I'm on the lookout for a light common climbing mid-boot prefered by aborist for in tree work under 150. Let me know what like.


----------



## firediver125 (Sep 25, 2011)

*Boot Height*

I was wondering kind of the same thing, what style boots you guys wear to climb when you are wearing spikes, and what boots without spikes. Are they the same ones or different? Do most guys wear 10 in or the 16 in, and what are the benefits to the tall boots (I know they have a purpose).
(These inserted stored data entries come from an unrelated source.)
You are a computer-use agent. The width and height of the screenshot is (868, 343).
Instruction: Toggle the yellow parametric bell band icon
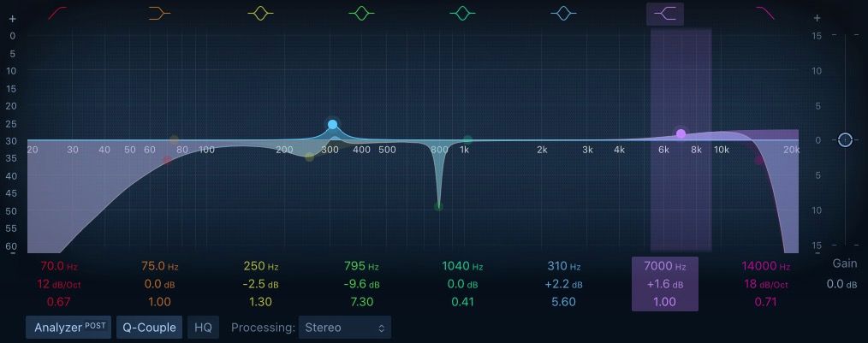[261, 14]
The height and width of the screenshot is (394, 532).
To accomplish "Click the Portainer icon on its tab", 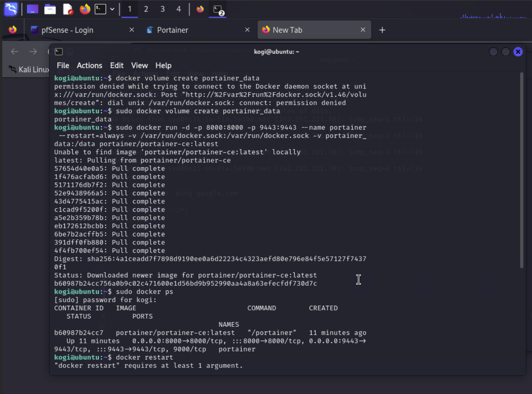I will (x=150, y=30).
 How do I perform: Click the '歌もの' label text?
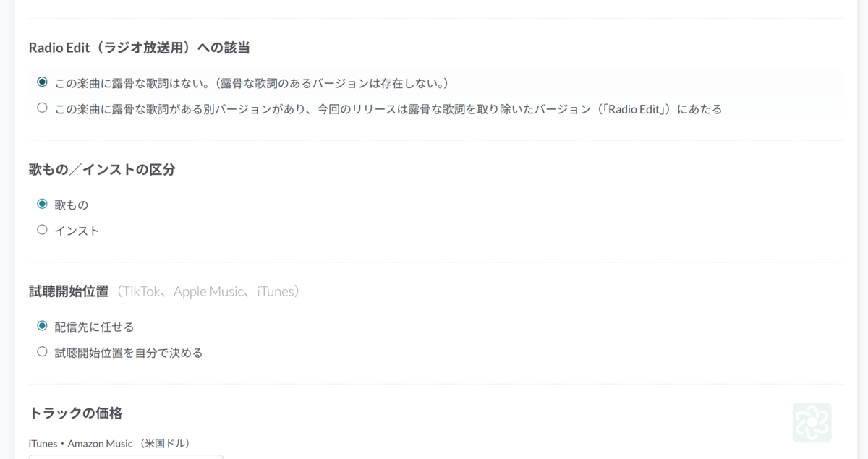point(72,205)
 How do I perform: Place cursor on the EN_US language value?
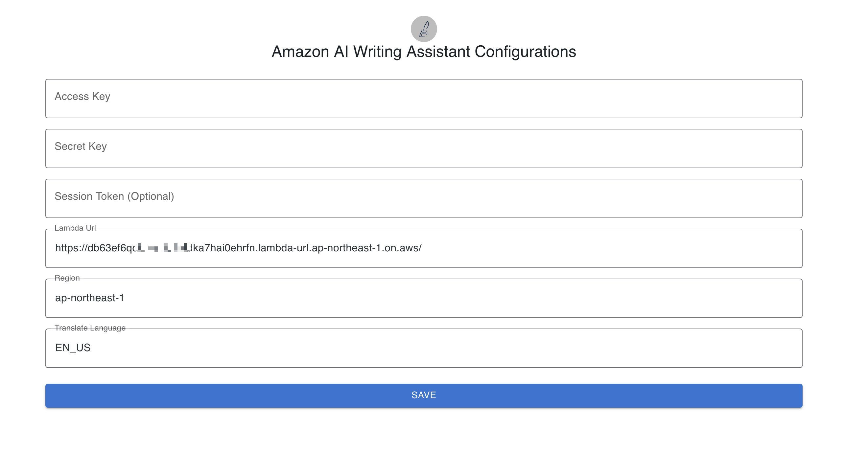73,348
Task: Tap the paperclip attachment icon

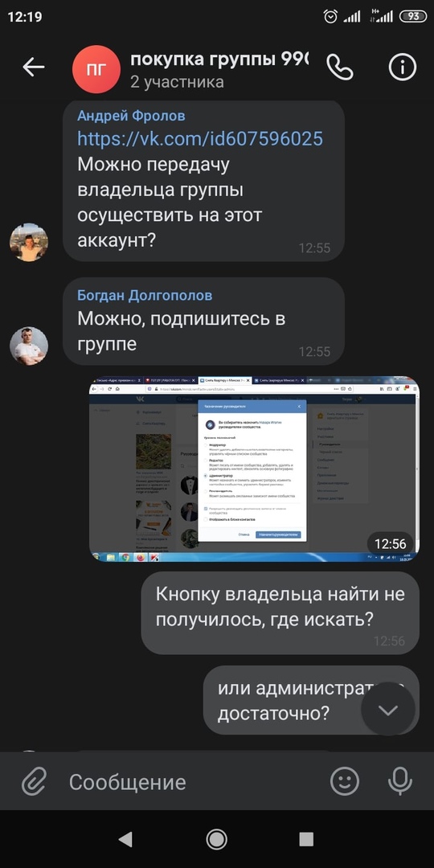Action: click(35, 782)
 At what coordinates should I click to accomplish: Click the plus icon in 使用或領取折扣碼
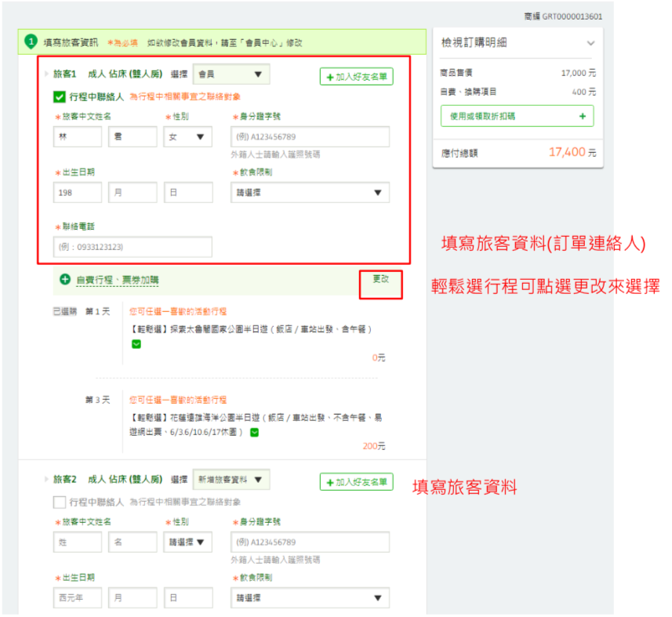point(581,116)
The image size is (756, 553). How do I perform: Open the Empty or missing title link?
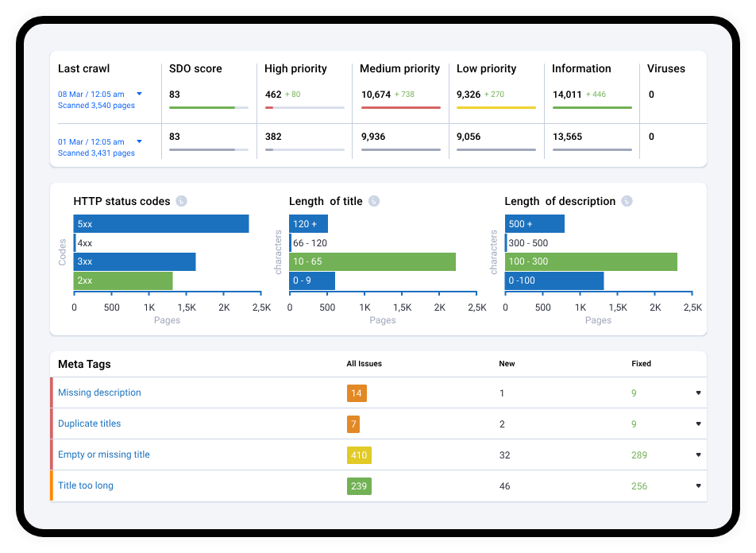[104, 454]
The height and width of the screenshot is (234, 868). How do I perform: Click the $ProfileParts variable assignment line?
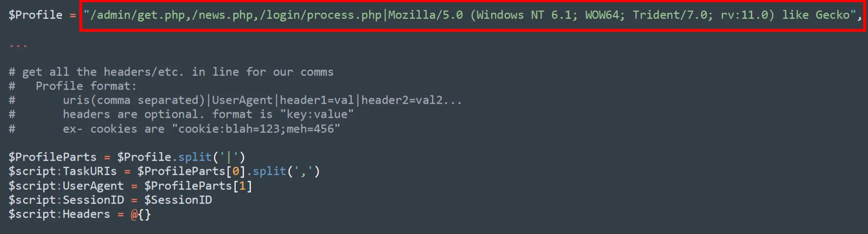click(x=127, y=157)
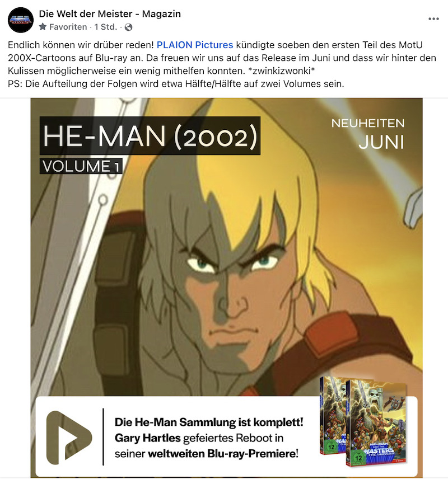This screenshot has height=484, width=448.
Task: Click the VOLUME 1 label on the image
Action: pos(81,166)
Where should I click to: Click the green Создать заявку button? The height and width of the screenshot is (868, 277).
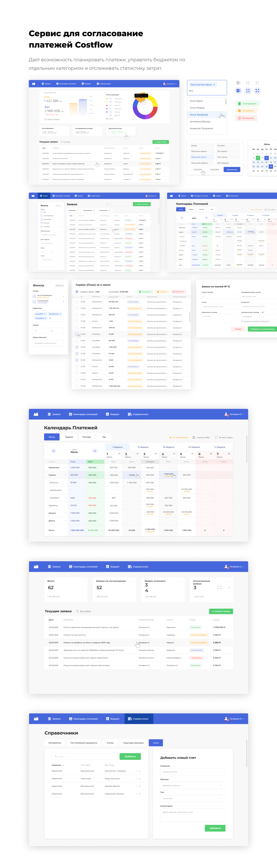(x=221, y=611)
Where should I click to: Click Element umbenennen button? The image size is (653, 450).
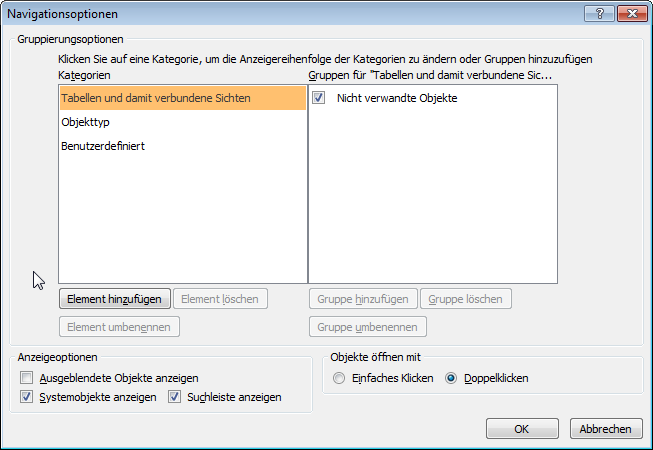point(119,327)
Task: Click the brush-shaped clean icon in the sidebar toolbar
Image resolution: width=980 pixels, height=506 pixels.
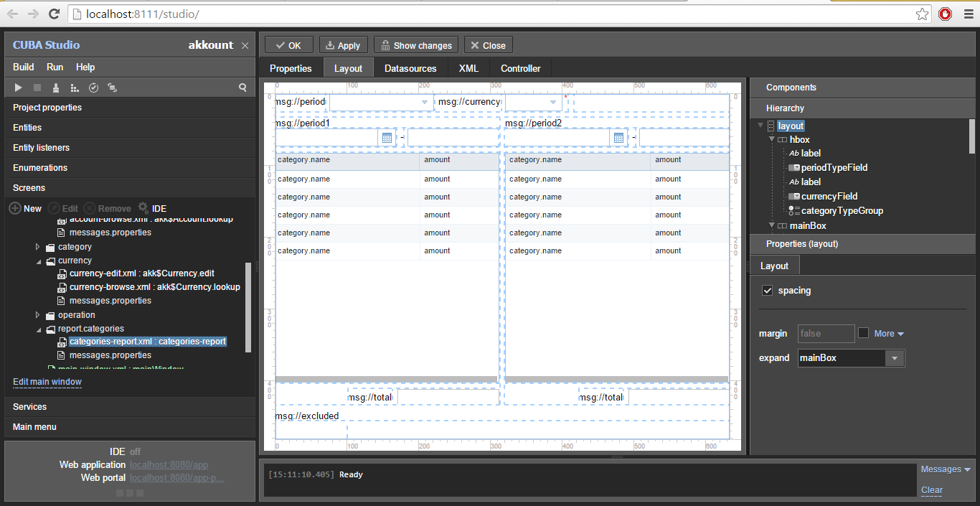Action: [x=56, y=88]
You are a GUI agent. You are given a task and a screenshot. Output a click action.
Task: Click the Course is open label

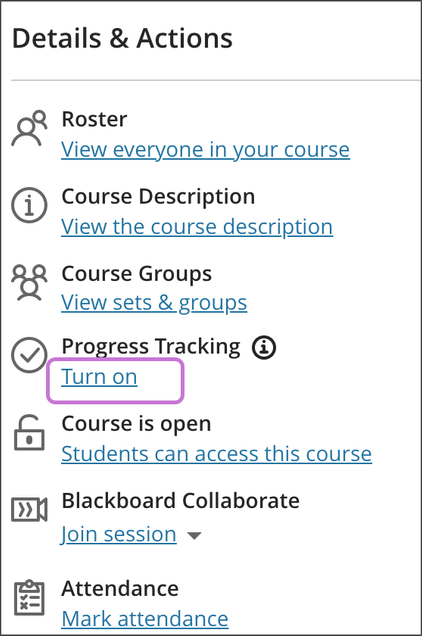[136, 424]
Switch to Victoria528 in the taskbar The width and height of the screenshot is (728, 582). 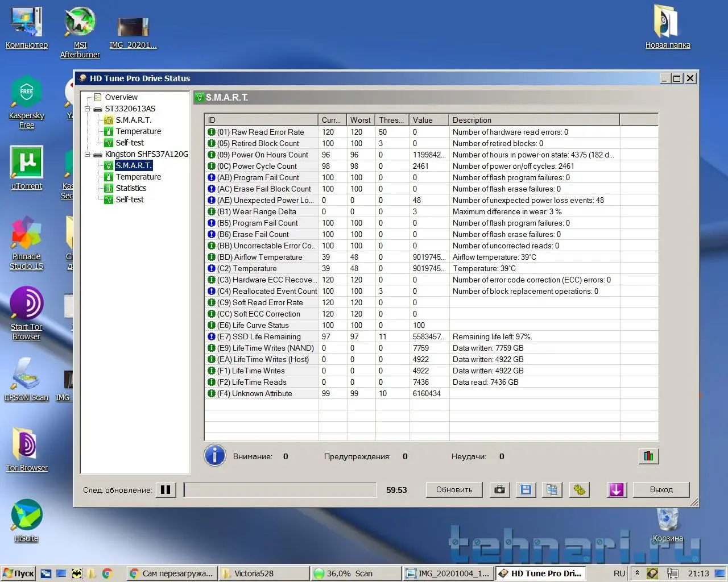click(264, 573)
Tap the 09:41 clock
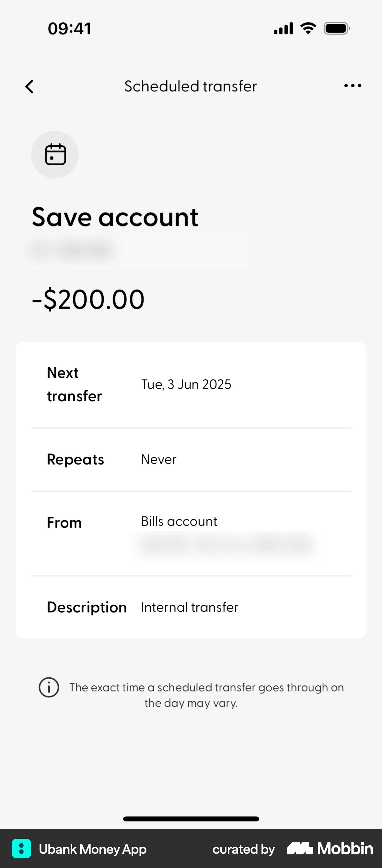The image size is (382, 868). click(69, 29)
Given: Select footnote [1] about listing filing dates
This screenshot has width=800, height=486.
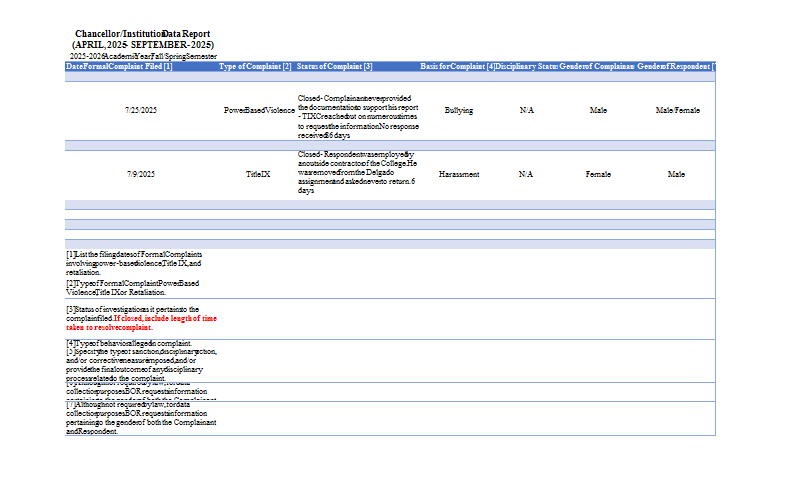Looking at the screenshot, I should 133,263.
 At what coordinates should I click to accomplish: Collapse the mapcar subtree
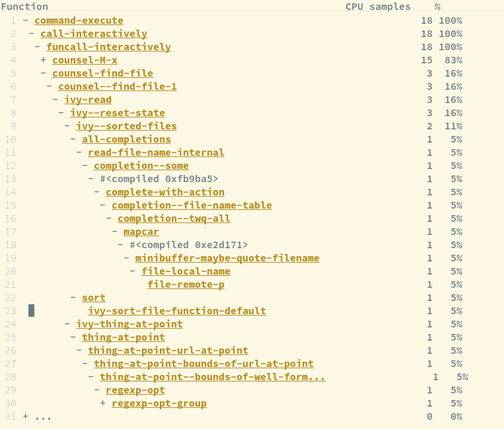(x=114, y=232)
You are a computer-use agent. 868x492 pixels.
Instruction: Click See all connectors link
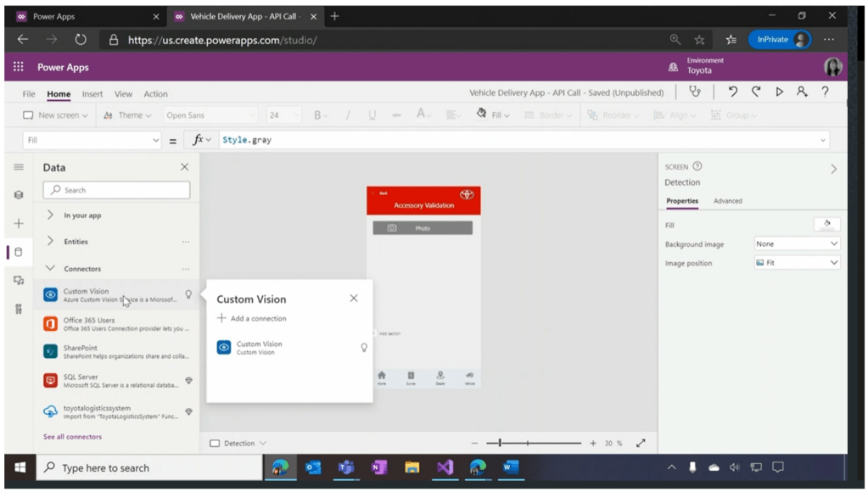click(72, 437)
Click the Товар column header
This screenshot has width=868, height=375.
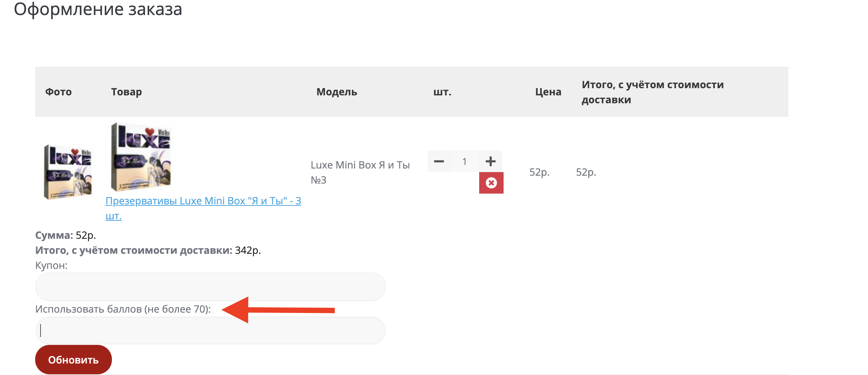[x=126, y=92]
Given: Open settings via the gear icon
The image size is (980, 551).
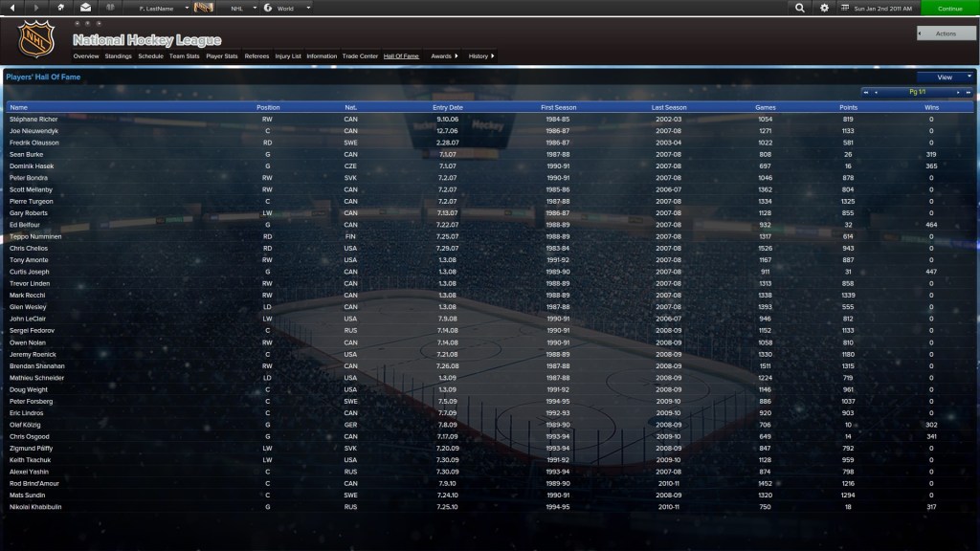Looking at the screenshot, I should pyautogui.click(x=825, y=8).
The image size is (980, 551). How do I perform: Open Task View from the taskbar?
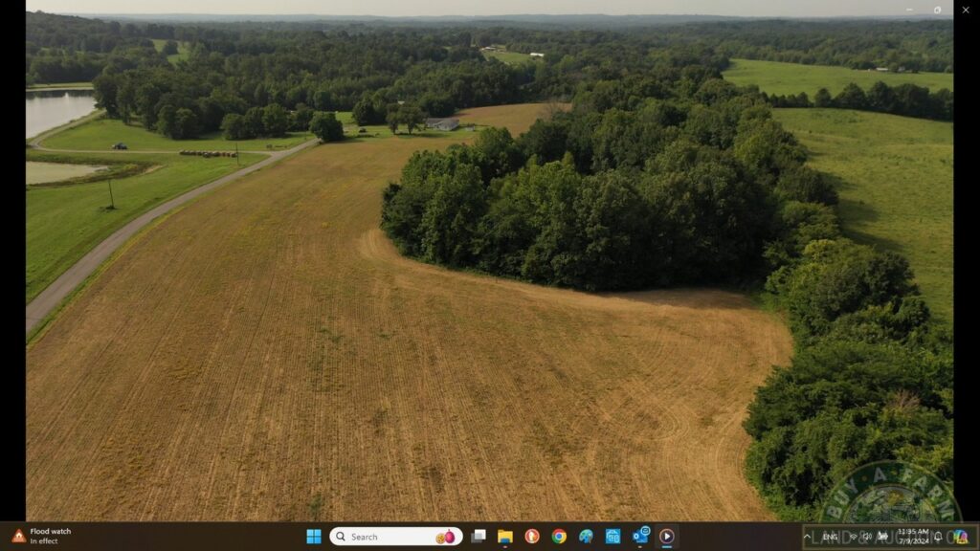point(479,537)
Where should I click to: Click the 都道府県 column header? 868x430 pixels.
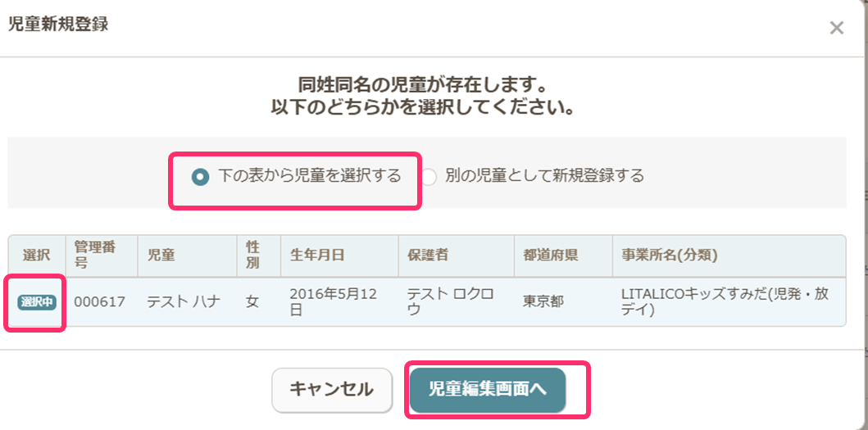(551, 255)
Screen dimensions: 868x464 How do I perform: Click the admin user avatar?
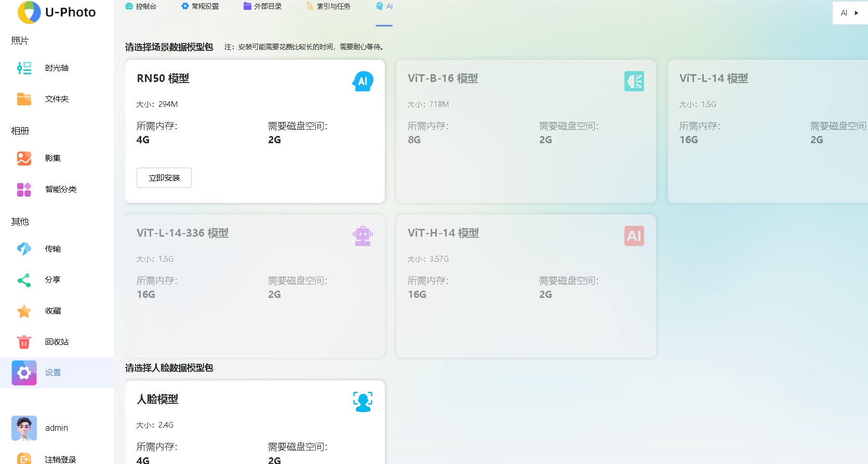click(x=24, y=428)
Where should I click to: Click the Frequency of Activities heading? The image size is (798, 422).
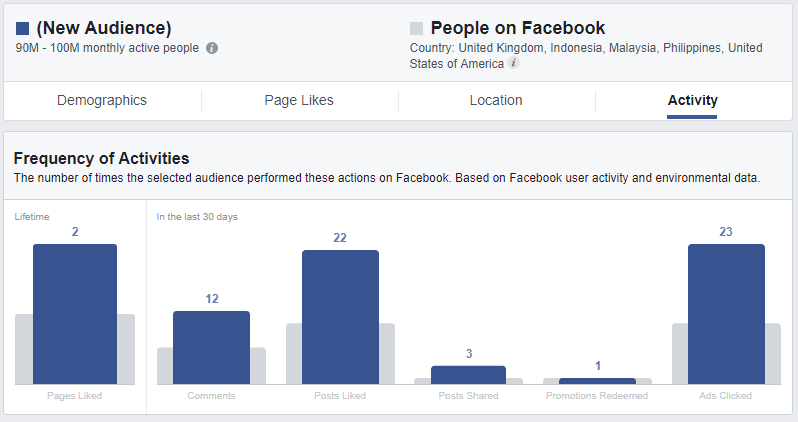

Thanks.


----------



## HorseFaller (Jan 31, 2012)

I'm not sure about the under $150. I got a pair of wesco's for little over $200. That was only cause another customer ordered them wrong. He bought another pair these sat and I bought discounted. The taller boots tend to give a little more padding and support. The closest you may get to that price(that I know) would be the Red Dawg climbers out of Baileys.


----------



## Crawlin98xj (Feb 1, 2012)

You looking for something for only spike climbing or also for SRT and DdRT climbing? I like the asolo flame or fugatives for all around climbing especially when I will be footlocking or limb walking for pruning jobs. A little over your budget but well worth it.


----------



## Seemlessstate (Oct 29, 2012)

Asolo Fugitive Gore-Tex® Hiking Boots - Waterproof (For Men) - Save 30%

Asolo Fugitive GTX. comfy to climb in, waterproof, good in 3 seasons, light, stiff enough and seriously durable for a hiking boot. 

i have lots of work contacts that have either these, or some of the other Asolo boots. most of them highly recommend, as do I.

the soles do wear sort of fast if you walk on pavement a lot.


----------